Pero hay una segunda razón susceptible de explicar el respaldo que conserva, a esta altura de su derrotero, el gobierno. No se vincula con la esperanza a la que venimos haciendo referencia sino al hartazgo y al rechazo que genera el kirchnerismo en vastos sectores de una ciudadanía estupefacta ante las evidencias —cada día más notorias— de que la administración del matrimonio K fue la responsable de un saqueo generalizado de los dineros públicos.

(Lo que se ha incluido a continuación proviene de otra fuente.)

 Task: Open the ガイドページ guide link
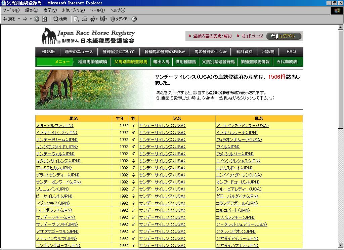pyautogui.click(x=252, y=36)
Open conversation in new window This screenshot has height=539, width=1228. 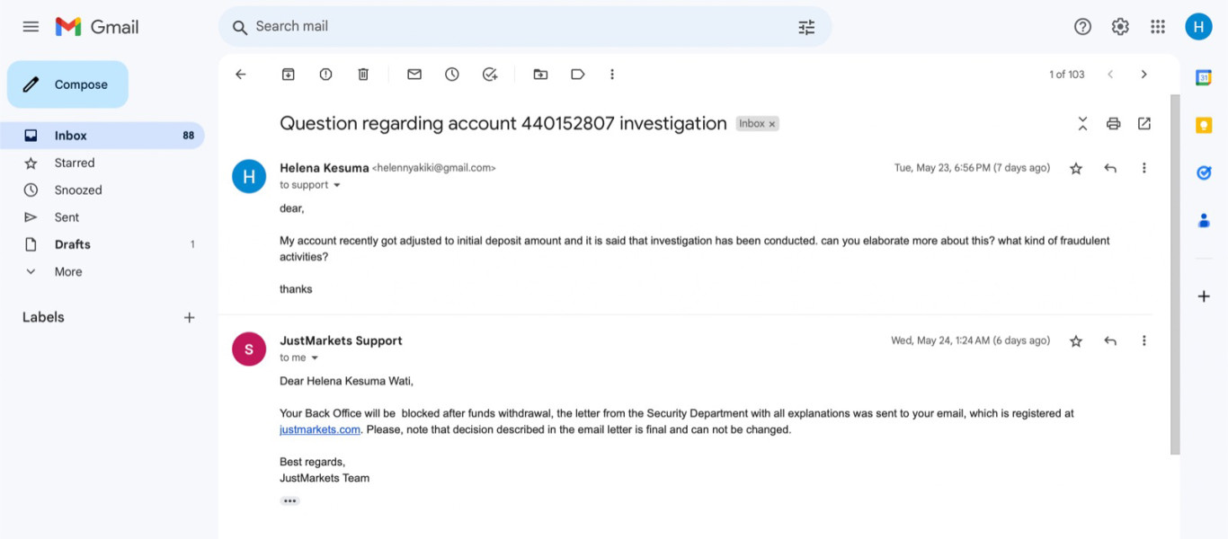click(1143, 124)
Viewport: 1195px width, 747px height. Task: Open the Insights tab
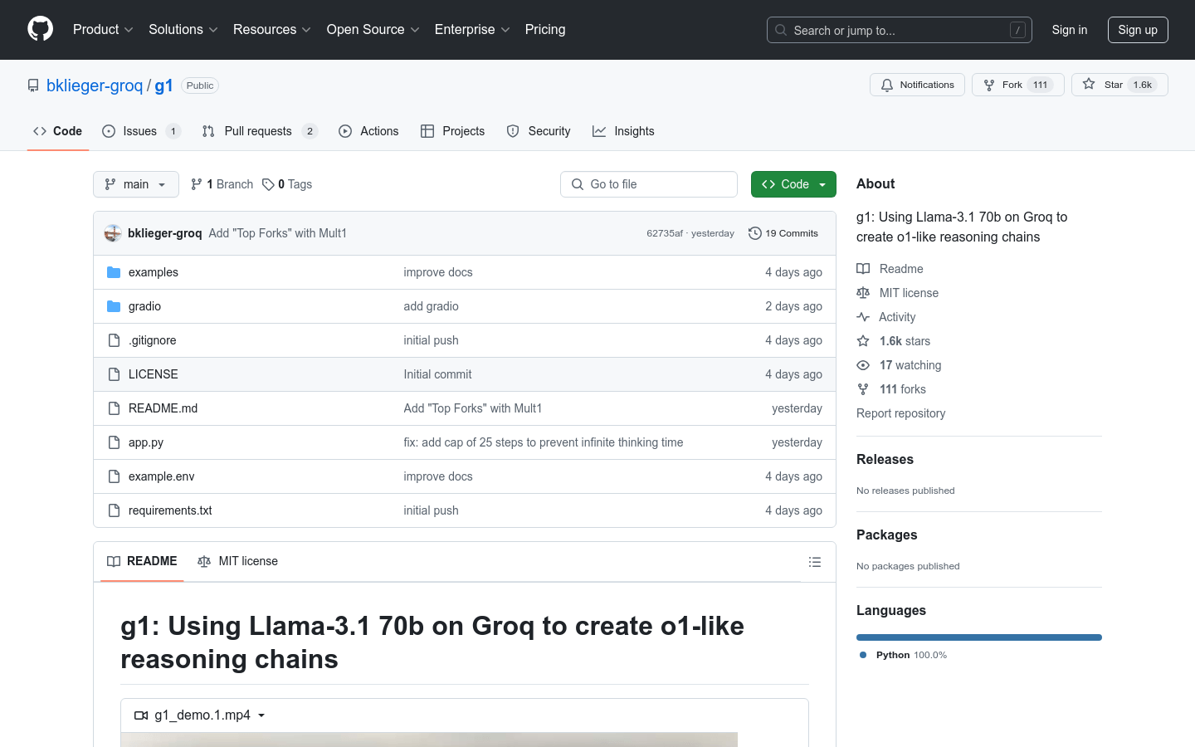(623, 131)
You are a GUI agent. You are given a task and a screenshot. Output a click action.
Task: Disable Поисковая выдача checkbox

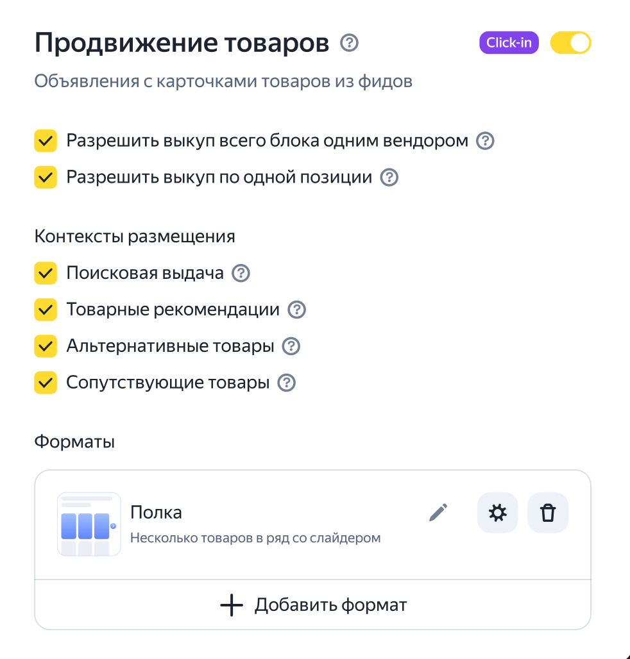coord(46,273)
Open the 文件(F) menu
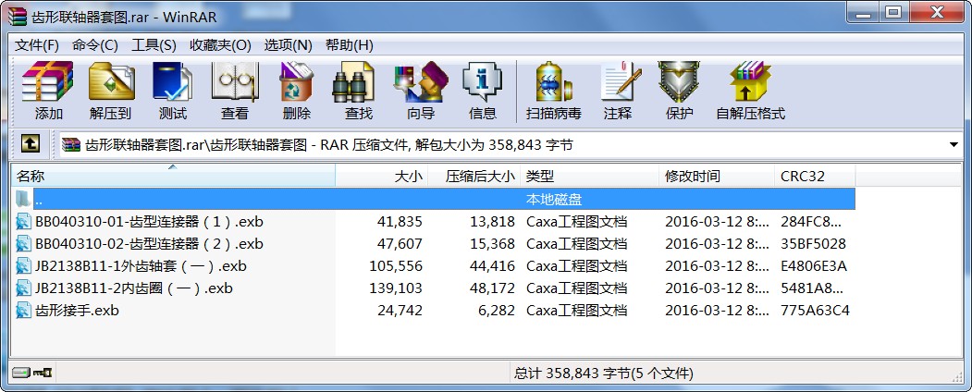 pos(37,45)
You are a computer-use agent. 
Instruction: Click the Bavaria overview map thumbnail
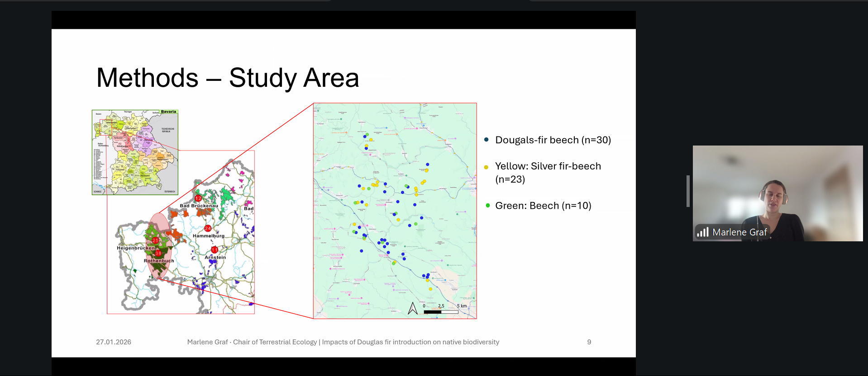[x=135, y=152]
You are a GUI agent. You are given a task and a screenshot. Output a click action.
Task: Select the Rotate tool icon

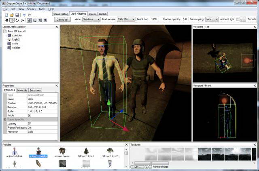17,20
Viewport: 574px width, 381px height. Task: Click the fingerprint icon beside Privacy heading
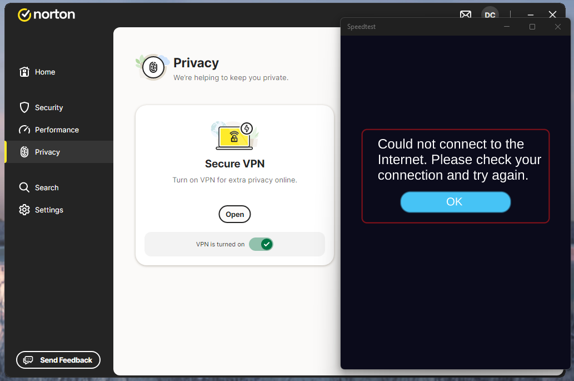coord(153,68)
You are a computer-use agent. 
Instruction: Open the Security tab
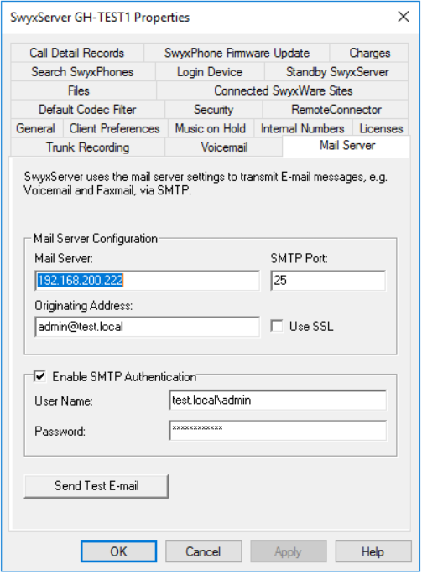pos(213,110)
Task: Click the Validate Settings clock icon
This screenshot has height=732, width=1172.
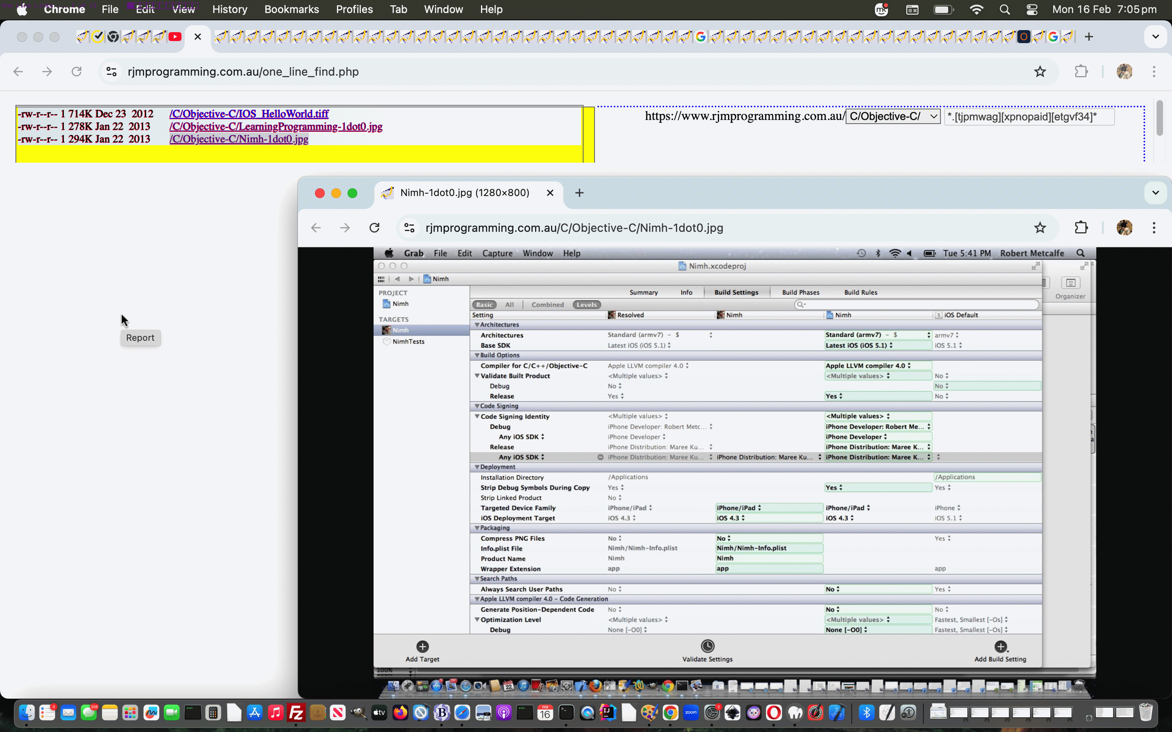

Todavía resonaban los ecos de Báez Jr. y sus amiguitos contando descaradamente billetes verdes al por mayor en La Rosadita cuando fue descubierto, de manera insólita, el brazo derecho de Julio De Vido, con U$ 8,7 MM en su poder. Más allá de lo que determine la Justicia, una parte del país ya se ha hecho composición de lugar y tiene un veredicto respecto de la corrupción kirchnerista. A medida que crecen los escándalos en que se hallan involucrados Cristina Fernández, Julio De Vido, Lázaro Báez, Cristóbal López, y vaya a saber uno cuantos más, aumenta el estupor de la gente.

La esperanza de un futuro mejor y la toma de distancias de todo lo que huela a kirchnerismo explican en buena medida el por qué hoy 60 % de los argentinos, poco más o menos, continúan extendiéndole un voto de confianza a Macri.